I think the purpose of testing Strong minds vs. cash is good not because we are considering giving cash instead to people who are depressed (you are right about it not being able to scale), but instead to see if SM really is better than cash using the before and after subjective question system. If SM squarely beat out cash, it would give me far more confidence that the before and after subjective wellbeing questions can work without a crippling amount of bias, as cash is far more likely than psychotherapy to illicit a positive future hope rating bias.
Would be interested to hear what’s included in your “among other things” that you don’t like about cash vs. Strongminds
I understand the discussion above to be about whether it is necessary or advisible to have a SM arm and a cash arm in the same RCT. One major issue I would have with that design is that (based on what I understand of typical study recruitment) a fair number of people in the SM arm would know what people in the other arm got. I imagine that some people would be rather disappointed once they found that out that the other group got several months’ worth of income and they got lay psychotherapy sessions.

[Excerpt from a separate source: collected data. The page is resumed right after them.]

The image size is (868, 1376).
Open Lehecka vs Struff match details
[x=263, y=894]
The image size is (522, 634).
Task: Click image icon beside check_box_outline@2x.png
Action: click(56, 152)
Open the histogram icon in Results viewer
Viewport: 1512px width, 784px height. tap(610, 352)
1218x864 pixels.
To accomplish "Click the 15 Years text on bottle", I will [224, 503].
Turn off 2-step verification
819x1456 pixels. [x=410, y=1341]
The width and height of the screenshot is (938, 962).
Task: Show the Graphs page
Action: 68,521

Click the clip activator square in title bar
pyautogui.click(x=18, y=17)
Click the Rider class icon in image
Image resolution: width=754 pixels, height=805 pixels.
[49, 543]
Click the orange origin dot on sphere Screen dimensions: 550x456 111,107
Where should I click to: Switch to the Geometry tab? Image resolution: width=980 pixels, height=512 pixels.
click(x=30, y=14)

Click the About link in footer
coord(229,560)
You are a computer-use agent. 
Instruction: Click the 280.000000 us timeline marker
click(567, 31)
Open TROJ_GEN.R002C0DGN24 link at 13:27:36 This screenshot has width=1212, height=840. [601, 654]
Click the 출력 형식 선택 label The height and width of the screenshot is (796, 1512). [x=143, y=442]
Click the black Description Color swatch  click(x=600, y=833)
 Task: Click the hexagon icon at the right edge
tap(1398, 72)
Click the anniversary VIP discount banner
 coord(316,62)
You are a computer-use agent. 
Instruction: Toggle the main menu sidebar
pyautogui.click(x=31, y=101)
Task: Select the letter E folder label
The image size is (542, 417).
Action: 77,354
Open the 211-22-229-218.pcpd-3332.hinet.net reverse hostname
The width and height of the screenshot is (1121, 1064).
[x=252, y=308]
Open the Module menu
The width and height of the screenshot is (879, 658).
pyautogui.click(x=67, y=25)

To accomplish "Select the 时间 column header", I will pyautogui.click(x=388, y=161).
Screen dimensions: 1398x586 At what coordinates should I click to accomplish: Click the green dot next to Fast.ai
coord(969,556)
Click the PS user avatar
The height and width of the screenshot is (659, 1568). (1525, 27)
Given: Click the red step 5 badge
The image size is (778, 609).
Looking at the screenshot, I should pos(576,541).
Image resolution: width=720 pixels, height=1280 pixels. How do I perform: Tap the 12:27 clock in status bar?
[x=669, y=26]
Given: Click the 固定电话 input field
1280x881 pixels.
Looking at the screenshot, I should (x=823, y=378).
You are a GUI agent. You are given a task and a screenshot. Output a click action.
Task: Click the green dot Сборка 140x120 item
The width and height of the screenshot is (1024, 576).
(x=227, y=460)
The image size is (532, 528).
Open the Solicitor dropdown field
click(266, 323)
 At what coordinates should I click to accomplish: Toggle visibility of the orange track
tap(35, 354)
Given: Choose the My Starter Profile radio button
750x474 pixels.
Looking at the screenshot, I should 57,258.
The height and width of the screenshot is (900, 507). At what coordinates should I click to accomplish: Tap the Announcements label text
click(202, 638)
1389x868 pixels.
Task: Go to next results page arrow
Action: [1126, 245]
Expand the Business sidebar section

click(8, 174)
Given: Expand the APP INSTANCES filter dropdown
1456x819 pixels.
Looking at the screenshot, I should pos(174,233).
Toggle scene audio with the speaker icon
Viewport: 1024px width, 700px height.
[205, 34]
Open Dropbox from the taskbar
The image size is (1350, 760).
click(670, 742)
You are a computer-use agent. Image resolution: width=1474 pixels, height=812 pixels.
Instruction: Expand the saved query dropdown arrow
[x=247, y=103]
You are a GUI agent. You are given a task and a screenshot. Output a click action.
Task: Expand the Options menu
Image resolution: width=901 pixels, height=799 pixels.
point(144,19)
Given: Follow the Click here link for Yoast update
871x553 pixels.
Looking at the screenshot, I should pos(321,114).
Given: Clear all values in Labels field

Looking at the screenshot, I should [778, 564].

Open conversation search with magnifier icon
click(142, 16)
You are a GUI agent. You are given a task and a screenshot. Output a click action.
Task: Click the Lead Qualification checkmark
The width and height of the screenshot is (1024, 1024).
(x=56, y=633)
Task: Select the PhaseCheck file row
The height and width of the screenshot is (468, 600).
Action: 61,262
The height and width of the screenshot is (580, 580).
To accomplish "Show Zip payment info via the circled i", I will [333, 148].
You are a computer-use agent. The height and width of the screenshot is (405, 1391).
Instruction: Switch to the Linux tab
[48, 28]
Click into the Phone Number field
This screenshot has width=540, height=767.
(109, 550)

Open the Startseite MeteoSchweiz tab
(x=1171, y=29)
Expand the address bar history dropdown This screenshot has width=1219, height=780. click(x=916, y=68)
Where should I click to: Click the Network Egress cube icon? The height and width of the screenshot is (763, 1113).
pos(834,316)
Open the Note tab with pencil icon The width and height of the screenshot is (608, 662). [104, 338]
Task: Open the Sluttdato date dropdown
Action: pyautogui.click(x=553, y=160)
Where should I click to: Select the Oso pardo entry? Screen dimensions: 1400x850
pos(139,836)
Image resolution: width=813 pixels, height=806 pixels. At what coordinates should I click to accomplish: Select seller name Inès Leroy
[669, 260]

Likewise, if I were running a RCT of alprazolam vs. cognitive-behavioral therapy for panic disorder, I wouldn’t want the CBT arm participants to see how the alprazolam branch was doing after a few weeks. Seeing the quick symptom relief of a benzo in other participants, and realizing they might be experiencing that present relief but for a coin flip, would risk biasing the CBT group.
It’s not obvious to me why concerns about potential crippling bias in subjective well-being questions couldn’t be met with the alternative Joel mentioned, “two high-quality trials run separately about two different interventions but measuring similar outcomes.” If cash creates high bias (and shows the measurement of certain subjective states to be unreliable), it should show this bias in a separate trial as effectively as in a head-to-head in the same RCT. Of course, the outcome measures would need to be similar enough, and the participant population would need to be similar enough.
As far as other factors, I think cost is a potentially significant one—it’s been almost twenty years since I took a graduate research design course (and it was in sociology), but it seems a lot cheaper to use existing literature on cash transfers (if appropriate) or to try to piggyback your subjective well-being questions into someone else’s cash-transfer study for an analogous population. If SM continues to raise money at the rate it did in 2021 (vs. significantly lower funding levels in prior years), my consideration of that factor will diminish.
“but it seems a lot cheaper to use existing literature on cash transfers (if appropriate) or to try to piggyback your subjective well-being questions into someone else’s cash-transfer study for an analogous population” I really like this.
You are right again that two trials would show the bias separately, but doing 2 separate trials loses the key RCT benefits of (almost) removing confounding and bias. Selecting 2 populations for different trials that are comparable is very, very difficult.
My view on whether a cash vs. SM RCT is necessary / worth the money could definitely change based on the results of a good literature review or piggyback.